A (deceptively tricky?) Python question

[noaharc]

I am writing a Scrabble AI, and I want to handle blank tiles. Right now, I want to expand a string containing blank tiles into a list of strings composed of words created by all possible interpretations of the blanks.

So, "H_LLO" ==> ["HALLO", "HBLLO", ... "HZLLO"] (length is 26)

However, Scrabble has 2 blank tiles, so I can't just do a simple for loop and replace.

For example, "H_LL_" ==> ["HALLA", "HALLB", ... "HBLLA", ... "HZLLZ"] (length is 26x26 = 676)

What is the cleanest way to do this? The best I could come up with is the following, but I don't much like it:

  import re
  from itertools import product

  w = "H_LL_"
  expanded = []
  product_args = list()
  for _ in xrange(w.count("_")):
      product_args.append( map(chr, range(65, 91)) )
  for repl_str in product(*tuple(product_args)):
      wtemp = w
      for c in repl_str:
          wtemp = re.sub('_', c, wtemp)
      expanded.append(wtemp)

[aviv]

Try this for when you need to fill 2 blank tiles:

  import string
  from itertools import product
  
  w = "H_LL_"
  w_fmt = w.replace('_', '%s')
  
  product_args = [list(string.uppercase)] * 2
  
  expanded = [w_fmt % repl for repl in product(*product_args)]

[fragmede]

(requires python2.6 - http://docs.python.org/library/itertools.html#itertools.prod... )

[noaharc]

Many thanks! I'm using it now.

[what]

Do you want to just find dictionary words based on board configuration and a bench? Typically they build a Directed Acyclic Word Graph from the dictionary and then you can just traverse the graph.

So for your example, you start at the H node and follow all paths. Then follow the L path if it exists. Then follow the next L path. Then follow all paths from that node. Then check if the word has ended.

[drallison]

Here's another way to do this in Python.

   lets =  [chr(x) for x in range( ord('a'),ord('z')+1)]

   def blankexpand( templates ):
       expansion = []
       for t in templates:
        expansion = expansion + [t.replace('_',let,1) for let in lets]
       return expansion


   def expand( template ):
        blanktiles = template.count('_')
        if blanktiles == 0:
                print 'nothing to expand'
        elif blanktiles == 1:
                print blankexpand( [template] )
        elif blanktiles == 2:
                print blankexpand( blankexpand( [template] ) )
        else :
                print 'too many blank tiles'
        print


   expand( 'abce' )
   expand( 'a_')
   expand( 'h_ll_')
   expand( '___' )

[CyberFonic]

I would simply use hyphen '-' as well as the underscore '_'.

Another almost as trivial solution would be to have a string with two blanks and permute away !

[zephjc]

Well, do you really want ALL possibilities, or just valid ones (actual words - HZLLO is not a word)?

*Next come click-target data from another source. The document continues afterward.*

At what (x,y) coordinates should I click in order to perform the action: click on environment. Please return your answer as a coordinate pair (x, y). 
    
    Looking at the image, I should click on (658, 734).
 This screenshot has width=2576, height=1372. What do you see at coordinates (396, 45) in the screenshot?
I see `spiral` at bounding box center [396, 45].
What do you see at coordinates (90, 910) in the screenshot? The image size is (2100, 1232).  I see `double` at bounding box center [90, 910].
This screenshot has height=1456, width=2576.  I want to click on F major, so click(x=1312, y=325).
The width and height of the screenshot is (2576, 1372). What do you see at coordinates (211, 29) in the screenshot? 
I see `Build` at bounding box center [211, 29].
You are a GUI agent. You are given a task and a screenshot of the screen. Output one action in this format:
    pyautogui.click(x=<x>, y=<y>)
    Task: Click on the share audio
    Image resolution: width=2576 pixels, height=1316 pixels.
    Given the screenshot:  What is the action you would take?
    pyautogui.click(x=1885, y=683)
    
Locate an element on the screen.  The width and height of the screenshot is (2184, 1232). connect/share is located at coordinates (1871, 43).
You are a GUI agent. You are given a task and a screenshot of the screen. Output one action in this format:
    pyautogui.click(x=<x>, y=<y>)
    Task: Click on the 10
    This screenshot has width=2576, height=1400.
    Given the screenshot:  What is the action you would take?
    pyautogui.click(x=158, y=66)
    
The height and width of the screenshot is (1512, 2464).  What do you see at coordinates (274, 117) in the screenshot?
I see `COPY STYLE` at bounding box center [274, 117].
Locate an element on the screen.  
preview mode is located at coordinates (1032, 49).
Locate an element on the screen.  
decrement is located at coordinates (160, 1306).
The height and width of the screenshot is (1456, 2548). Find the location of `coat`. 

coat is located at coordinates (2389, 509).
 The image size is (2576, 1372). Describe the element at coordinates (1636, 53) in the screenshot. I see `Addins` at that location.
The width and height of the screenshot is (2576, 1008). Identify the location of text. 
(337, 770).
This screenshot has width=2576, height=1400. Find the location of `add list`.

If you want all possibilities, I might suggest wrapping it in a function that can lazily return the possibilities one by one as needed (see the yield keyword).

If you want only valid entries, you will probably want something more sophisticated (e.g. a search tree)

[retrogradeorbit]

Yes, if you wanted to only have valid words, this could reduce the search space dramatically. I know it's not python, but if you replaced the '_'s with '.'s just the grep command will be surprisingly quick and powerful.

$ grep -i ^H.LL.$ /usr/share/dict/words

Maybe a similar method using the re module and then matching on your dictionary?

[rlpb]

All possibilities with only two characters is still <1000 combinations. At this sort of small number I'd take a guess and say that it would be quicker to use a slightly less efficient algorithm and let the Python internals do the processing on lists than to iterate at Python level.

The reason is that internal Python operations are orders of magnitude faster than a looping construct where the loop is written in Python.

So I'd have a set for the allowed word list, generate a set of permutations and then ask Python for the intersection, rather than iterating through the permutations on the fly.